#### Text

# ASUS GRYPHON Z87 (Intel LGA 1150)



## cadaveca (Jun 10, 2013)

Like the mix of lion and eagle of legend, the ASUS GRYPHON Z87 is ready to fight over air or water with a giant wingspan of features that cover a broad range of users. A warrior of The Ultimate Force, it also has a suit of fortified GRYPHON ARMOR to back it up when things get rough.

*Show full review*


----------



## erixx (Jun 10, 2013)

Sweet sweet review+overwhelming pics+background info.


----------



## nickbaldwin86 (Jun 10, 2013)

if it came with armor I would buy it... but brown gross... $50 for armor... no thanks. I will see what the ROG board mATX has to offer. which I know will be more anyways.


----------



## Frogger (Jun 11, 2013)

As usual Great review Dave  Planning on rebuilding the home theater this year so will be watching the mATX and mITX form factors with interest. Hope to see more SOON


----------



## Delta6326 (Jun 11, 2013)

#### Data segment
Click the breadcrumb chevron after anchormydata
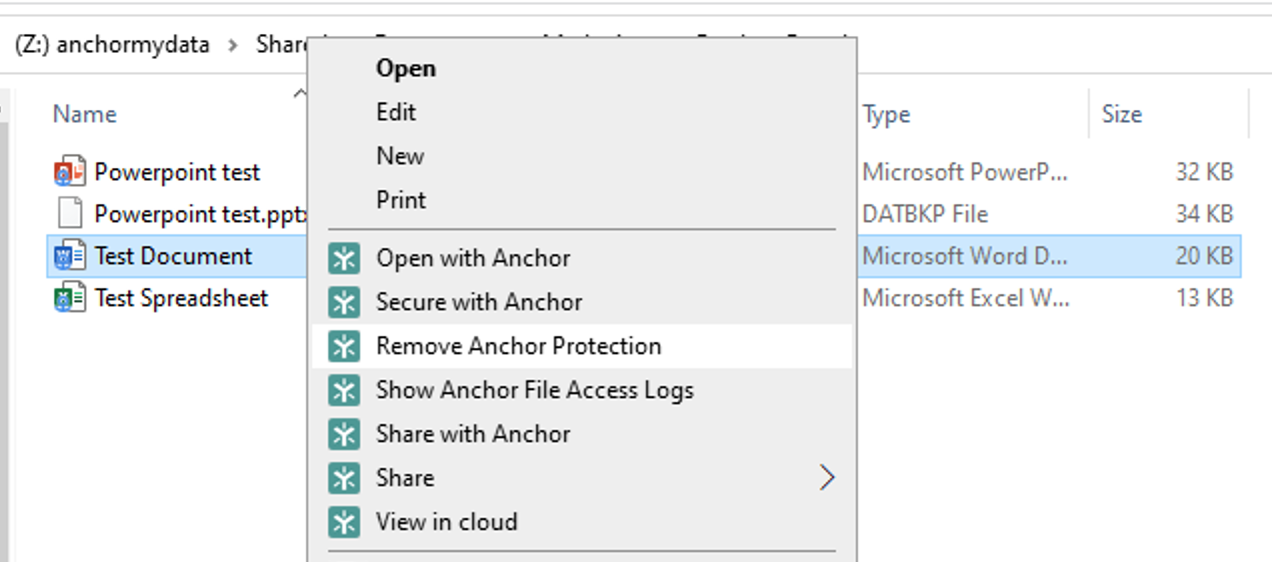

#### To do
1. Name every username that heads a post in the ASUS GRYPHON Z87 thread, in the order they appear.
2. Retype the ASUS GRYPHON Z87 thread word for word, everything from "As usual Great" down to "Delta6326 (Jun 11, 2013)".
Draw only on the ASUS GRYPHON Z87 thread, not on the listing.

#### Exercise solutions
1. cadaveca, erixx, nickbaldwin86, Frogger, Delta6326

2.
As usual Great review Dave  Planning on rebuilding the home theater this year so will be watching the mATX and mITX form factors with interest. Hope to see more SOON


----------



## Delta6326 (Jun 11, 2013)